Rats have also been shown to express social affective behavior in response to distress. A study evaluating the behavior of adult female rats when allowed to interact with either undisturbed or distressed rats demonstrated increased interaction with distressed juvenile rats and increased avoidance of distressed adults [27]. However, suppression of the insula and basolateral amygdala, which play roles in social cognition, eliminated differential preferences for stressed or undisturbed mice, suggesting these regions are critical for the observed empathetic response [27]. This study implies that even if an unpleasant procedure is performed with an animal isolated from its littermates, it could very well influence the behavior of the other animals when it returns. Some studies even rear littermates in social isolation for parts of the experiment, and evidence suggests this can disrupt defensive behaviors and decrease the ability for social recognition among littermates [28]. Humans are not the only species dependent on social interactions for healthy development. 

Future directions

Pain is difficult to quantify, especially when pain is experienced differently not only between species, but also between individuals of the same species [7]. However, consistent measurement and monitoring of pain and distress in animal models is necessary to ensure both the welfare of the animals themselves and also accurate results. Although not yet applied to lab settings, recent research has explored the potential to measure both internal and external states to more comprehensively understand how an animal feels at a given moment [29]. A team of researchers in Japan tested a system that integrated behavioral information and internal recordings such as heart rate and respiratory rate in pet hamsters [29]. Behavioral information was obtained by using video analysis to calculate center of mass, movement, body elongation, and shrinking, all of which can help indicate whether an animal is comfortable or experiencing stress. Although the hamsters were kept in a controlled and low-stress environment for the majority of the experiment, one day involved the introduction of a clapping sound to observe how the hamsters would react. The clapping sound produced short-term behavioral alteration, with the hamsters often changing direction and experiencing reductions in heart rate. Even though the video recording was capable of detecting this behavioral anomaly, there was considerable behavioral variation throughout the experiment in general [29]. Future research should investigate ways to more accurately discern between behavioral states. Regardless, this study suggests video analysis may be helpful in monitoring the well-being of animals and may be able to be applied to research using animals in the future.
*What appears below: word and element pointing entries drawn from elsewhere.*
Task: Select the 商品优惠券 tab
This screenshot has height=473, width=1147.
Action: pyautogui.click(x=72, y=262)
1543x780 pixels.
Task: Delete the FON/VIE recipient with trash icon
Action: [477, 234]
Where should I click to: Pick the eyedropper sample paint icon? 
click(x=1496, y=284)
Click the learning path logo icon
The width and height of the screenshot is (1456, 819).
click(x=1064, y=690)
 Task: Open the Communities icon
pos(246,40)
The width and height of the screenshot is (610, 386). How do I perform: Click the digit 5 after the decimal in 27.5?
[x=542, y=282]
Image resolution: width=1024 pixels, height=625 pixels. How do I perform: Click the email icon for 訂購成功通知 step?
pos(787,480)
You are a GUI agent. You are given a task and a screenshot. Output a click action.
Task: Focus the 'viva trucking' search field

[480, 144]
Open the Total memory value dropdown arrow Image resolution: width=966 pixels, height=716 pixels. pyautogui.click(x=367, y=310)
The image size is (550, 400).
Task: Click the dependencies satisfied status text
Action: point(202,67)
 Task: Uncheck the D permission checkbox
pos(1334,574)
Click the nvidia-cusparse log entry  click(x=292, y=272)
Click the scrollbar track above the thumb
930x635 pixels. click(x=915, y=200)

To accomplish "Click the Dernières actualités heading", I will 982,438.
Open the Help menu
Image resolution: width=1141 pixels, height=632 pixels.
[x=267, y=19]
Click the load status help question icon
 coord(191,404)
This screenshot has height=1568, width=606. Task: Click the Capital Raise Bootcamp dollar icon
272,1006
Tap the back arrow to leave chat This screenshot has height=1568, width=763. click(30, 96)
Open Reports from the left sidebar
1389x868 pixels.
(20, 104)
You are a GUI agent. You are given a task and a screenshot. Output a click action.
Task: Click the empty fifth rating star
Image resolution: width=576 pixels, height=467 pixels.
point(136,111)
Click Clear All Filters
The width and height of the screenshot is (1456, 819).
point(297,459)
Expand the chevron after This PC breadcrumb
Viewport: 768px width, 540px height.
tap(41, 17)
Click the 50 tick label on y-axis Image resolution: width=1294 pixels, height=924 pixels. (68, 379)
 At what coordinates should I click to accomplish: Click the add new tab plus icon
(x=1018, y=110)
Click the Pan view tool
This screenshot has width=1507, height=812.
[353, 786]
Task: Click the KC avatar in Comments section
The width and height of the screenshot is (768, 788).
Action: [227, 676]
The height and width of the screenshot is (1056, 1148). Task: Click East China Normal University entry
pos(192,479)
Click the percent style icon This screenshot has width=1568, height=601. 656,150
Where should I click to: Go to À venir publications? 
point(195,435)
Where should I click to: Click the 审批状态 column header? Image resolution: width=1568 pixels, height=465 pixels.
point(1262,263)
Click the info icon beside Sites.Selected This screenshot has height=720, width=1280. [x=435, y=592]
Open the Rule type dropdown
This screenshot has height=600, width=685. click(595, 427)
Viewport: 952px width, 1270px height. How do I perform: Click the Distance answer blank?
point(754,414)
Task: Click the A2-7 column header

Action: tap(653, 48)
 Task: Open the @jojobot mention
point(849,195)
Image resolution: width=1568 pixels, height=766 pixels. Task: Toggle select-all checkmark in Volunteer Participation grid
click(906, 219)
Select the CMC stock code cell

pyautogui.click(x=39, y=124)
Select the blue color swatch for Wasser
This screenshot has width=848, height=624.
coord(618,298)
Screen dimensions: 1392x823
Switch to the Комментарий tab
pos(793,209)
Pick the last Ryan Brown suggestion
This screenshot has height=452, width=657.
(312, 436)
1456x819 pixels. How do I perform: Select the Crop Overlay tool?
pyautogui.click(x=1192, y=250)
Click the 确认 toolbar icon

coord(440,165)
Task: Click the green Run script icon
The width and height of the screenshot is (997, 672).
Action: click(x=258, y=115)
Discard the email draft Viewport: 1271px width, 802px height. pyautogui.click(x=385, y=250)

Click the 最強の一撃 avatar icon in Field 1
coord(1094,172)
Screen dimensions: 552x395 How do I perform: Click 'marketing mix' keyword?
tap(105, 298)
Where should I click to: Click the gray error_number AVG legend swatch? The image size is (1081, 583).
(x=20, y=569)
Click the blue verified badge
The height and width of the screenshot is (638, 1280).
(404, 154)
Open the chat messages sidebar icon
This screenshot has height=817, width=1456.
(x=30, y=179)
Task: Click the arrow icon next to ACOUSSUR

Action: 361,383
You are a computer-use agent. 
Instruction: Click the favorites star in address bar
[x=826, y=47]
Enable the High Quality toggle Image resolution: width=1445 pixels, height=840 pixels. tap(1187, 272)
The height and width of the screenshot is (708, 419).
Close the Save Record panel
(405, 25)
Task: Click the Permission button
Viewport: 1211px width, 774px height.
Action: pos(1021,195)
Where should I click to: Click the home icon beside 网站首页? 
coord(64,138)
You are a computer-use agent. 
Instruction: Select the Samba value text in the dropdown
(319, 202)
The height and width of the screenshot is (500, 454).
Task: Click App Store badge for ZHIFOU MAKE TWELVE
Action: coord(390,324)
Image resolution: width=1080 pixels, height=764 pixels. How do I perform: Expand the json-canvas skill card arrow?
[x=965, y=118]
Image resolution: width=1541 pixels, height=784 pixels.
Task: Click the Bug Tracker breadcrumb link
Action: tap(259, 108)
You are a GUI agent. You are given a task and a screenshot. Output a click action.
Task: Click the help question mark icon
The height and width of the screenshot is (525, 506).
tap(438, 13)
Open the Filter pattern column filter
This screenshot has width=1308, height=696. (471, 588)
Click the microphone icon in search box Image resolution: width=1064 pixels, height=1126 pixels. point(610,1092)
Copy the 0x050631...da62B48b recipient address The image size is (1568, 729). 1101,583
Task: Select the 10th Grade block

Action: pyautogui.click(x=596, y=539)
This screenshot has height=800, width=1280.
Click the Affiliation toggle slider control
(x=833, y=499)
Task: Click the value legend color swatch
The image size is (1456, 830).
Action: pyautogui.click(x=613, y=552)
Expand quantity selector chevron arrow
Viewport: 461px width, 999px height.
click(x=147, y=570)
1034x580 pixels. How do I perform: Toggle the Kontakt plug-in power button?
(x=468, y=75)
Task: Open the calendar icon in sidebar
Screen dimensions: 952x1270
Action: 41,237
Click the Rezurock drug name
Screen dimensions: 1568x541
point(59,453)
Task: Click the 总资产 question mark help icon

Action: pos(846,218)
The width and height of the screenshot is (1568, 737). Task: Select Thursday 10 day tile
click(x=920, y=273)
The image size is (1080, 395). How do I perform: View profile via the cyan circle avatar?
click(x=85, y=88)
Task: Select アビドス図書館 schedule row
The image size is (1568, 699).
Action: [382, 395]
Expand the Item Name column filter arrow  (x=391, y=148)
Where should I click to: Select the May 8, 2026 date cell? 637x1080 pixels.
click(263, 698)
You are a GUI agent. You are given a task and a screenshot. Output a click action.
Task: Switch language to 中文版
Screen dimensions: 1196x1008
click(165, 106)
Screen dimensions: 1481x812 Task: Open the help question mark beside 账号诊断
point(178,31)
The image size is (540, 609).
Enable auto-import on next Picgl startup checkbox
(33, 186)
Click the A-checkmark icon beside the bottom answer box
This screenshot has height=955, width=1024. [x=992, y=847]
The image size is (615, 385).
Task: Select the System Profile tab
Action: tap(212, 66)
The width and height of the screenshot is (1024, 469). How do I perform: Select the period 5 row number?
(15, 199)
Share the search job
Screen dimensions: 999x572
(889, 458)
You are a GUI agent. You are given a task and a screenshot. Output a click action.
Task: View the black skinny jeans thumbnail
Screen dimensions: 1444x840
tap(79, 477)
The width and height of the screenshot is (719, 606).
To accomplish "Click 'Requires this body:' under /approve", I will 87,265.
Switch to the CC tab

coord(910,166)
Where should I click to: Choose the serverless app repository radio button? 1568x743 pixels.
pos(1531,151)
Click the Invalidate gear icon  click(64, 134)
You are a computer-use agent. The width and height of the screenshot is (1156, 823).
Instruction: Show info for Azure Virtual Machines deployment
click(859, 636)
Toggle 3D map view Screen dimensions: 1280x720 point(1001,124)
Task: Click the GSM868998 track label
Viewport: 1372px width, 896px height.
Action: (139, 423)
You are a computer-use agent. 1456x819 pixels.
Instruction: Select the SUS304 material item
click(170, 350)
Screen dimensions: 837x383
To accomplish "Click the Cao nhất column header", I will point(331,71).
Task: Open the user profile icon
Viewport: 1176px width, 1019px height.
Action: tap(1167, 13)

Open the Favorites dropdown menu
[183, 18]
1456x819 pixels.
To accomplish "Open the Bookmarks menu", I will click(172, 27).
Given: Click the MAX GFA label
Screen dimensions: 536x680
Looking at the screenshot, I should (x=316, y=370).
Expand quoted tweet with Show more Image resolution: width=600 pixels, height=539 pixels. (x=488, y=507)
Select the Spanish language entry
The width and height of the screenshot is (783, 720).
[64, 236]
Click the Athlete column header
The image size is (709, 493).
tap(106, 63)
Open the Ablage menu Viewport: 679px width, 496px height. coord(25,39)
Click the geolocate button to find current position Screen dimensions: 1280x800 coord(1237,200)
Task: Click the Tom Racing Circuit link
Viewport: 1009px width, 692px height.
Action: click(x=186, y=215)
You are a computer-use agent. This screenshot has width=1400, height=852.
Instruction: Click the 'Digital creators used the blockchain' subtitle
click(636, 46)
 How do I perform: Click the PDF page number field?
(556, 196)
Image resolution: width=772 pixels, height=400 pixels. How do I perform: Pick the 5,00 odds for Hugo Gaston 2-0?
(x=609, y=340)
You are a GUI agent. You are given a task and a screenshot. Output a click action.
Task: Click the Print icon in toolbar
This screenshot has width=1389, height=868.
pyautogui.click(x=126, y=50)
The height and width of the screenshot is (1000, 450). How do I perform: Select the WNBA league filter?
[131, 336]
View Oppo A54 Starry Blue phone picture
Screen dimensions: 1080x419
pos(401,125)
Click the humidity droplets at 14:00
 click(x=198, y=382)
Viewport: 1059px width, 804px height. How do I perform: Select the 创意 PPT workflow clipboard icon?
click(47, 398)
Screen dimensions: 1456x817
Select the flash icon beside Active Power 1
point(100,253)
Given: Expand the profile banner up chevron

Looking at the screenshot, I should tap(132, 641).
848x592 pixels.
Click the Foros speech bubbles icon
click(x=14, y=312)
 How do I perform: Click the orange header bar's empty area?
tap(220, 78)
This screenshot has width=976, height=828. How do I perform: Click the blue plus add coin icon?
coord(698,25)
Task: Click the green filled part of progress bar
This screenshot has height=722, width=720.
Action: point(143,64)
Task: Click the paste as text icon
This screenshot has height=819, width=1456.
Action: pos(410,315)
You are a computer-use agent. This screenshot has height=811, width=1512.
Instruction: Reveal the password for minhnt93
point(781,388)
Currently, there is substantial variation in the protocols and guidelines each lab or agency uses to mitigate the distress of animal subjects. As human beings, we tend to wish to provide the best care possible for the animals we work with, but without a comprehensive understanding of how pain and distress affects the wellbeing and behavior of animals, it is difficult to accomplish this. Ultimately, research into the impact of stress and pain on behavior suggests the need to revise and perhaps even standardize IACUC protocols. A revised system could further regulate procedures that induce stress and provide more comprehensive guidance on how to measure stress and anxiety. Even further, although labs tend to avoid unwanted variation by raising rodents in bare environments, it may be worth considering how lifestyle enrichment could increase not only the wellbeing and contentedness of the animal subjects, but the applicability of the results to real-life scenarios of people as well.